日本造船に復活の兆し? 2021年の新受注量2.1倍、環境対応船がけん引
荷動き増加、「巣ごもり需要」も後押し
日本の新造船受注量が大きく伸びた。日本船舶輸出組合が発表した2021年の新造船契約実績は、前年(2020年)比約2.1倍の1521万総トンだった。隻数は172隻増の318隻。受注量が1500万総トンを超えたのは、NOx(窒素酸化物)3次規制を回避するため駆け込み需要があった2015年以来6年ぶりとなる。
新型コロナウイルス感染拡大の影響で停滞していた経済活動が再開し、「巣ごもり需要」による海上荷動きの増加も相まって海運市況が好転。人の移動制限などで「停止状態」となっていた新造船商談も再開し、新造船マーケットは回復傾向となっている。
船種別ではバルカーが116隻増の204隻(907万総トン)と全体の6割を占めた。内訳はハンディサイズが56隻(前年同期24隻)、ハンディマックスが64隻(同24隻)、パナマックスが31隻(同14隻)、ポストパナマックスが14隻(同11隻)、ケープサイズが23隻(同10隻)、鉄鉱石運搬船が7隻(同2隻)、チップ船が9隻と各船型で隻数を伸ばした。
貨物船は51隻増の80隻(457万総トン)。このうちコンテナ船が61隻(同26隻)、自動車運搬船が7隻(同2隻)、RORO船が1隻(同1隻)で、さらに2020年は受注が無かった一般貨物船が11隻となっている。
油送船は5隻増の33隻(156万総トン)だった。新船型となるLPG(液化石油ガス)/アンモニア運搬船6隻に加え、LPG船が11隻(同5隻)、アフラマックスタンカーが4隻(同3隻)と隻数を増やした。一方でVLCC(大型原油タンカー)が4隻(同5隻)、プロダクト船が5隻(同8隻)、ケミカル船が3隻(同7隻)とマーケットの低迷を反映し数を減らした。
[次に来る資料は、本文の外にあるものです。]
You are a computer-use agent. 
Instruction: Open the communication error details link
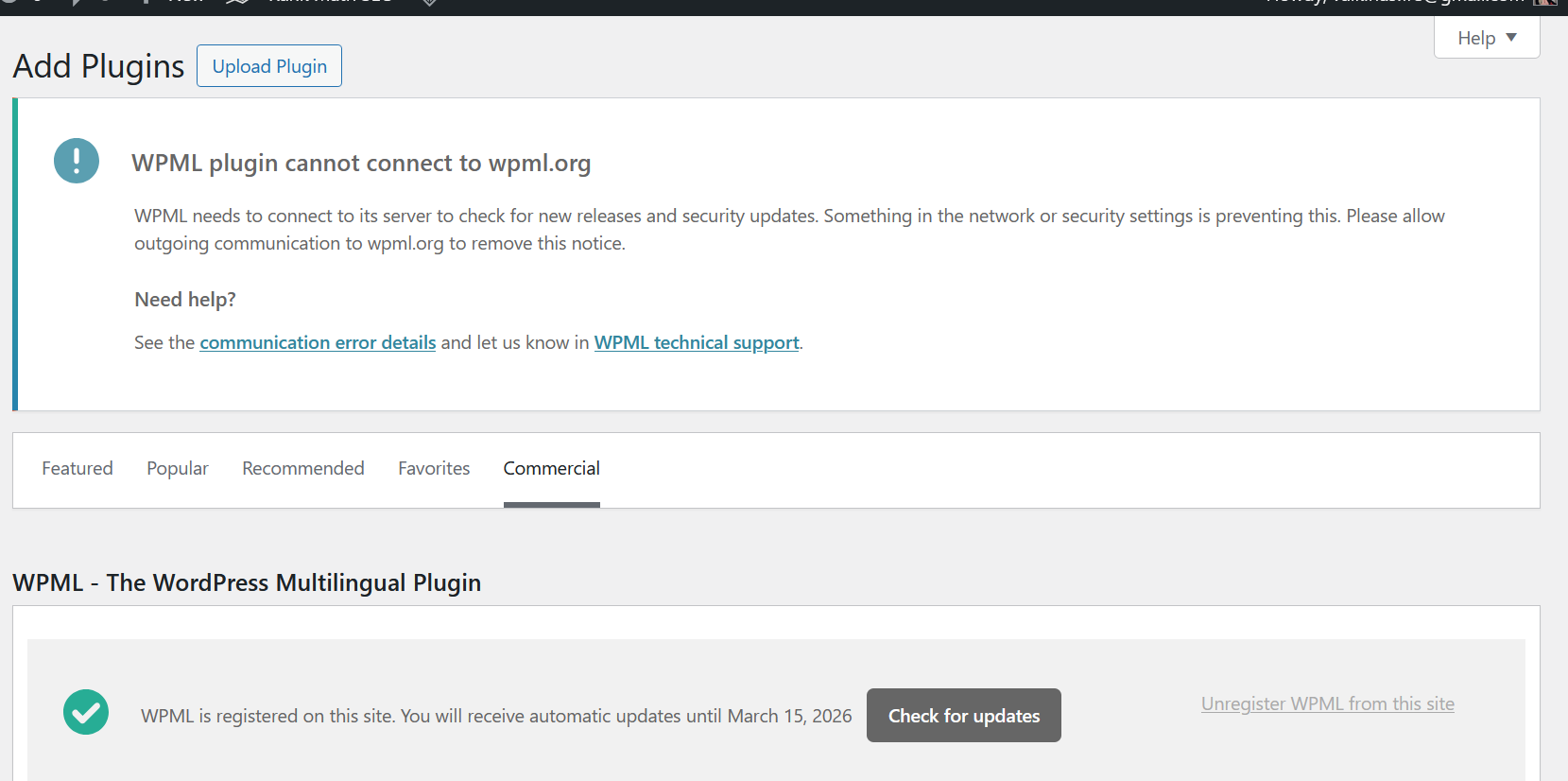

新造船の建造量を示す通関実績は12%減の994万総トン。隻数は40隻減の212隻。2021年12月末の手持ち工事量は387隻・1871万総トンと、2020年12月末の299隻・1455万総トンに比べ改善した。
日本の造船業はこれまで厳しい状況に置かれていたものの、海運マーケットの好調を背景に船主の建造意欲が戻り、受注量も増加している。一方で鋼材や機材価格が上昇しており、収益面で懸念材料となっている。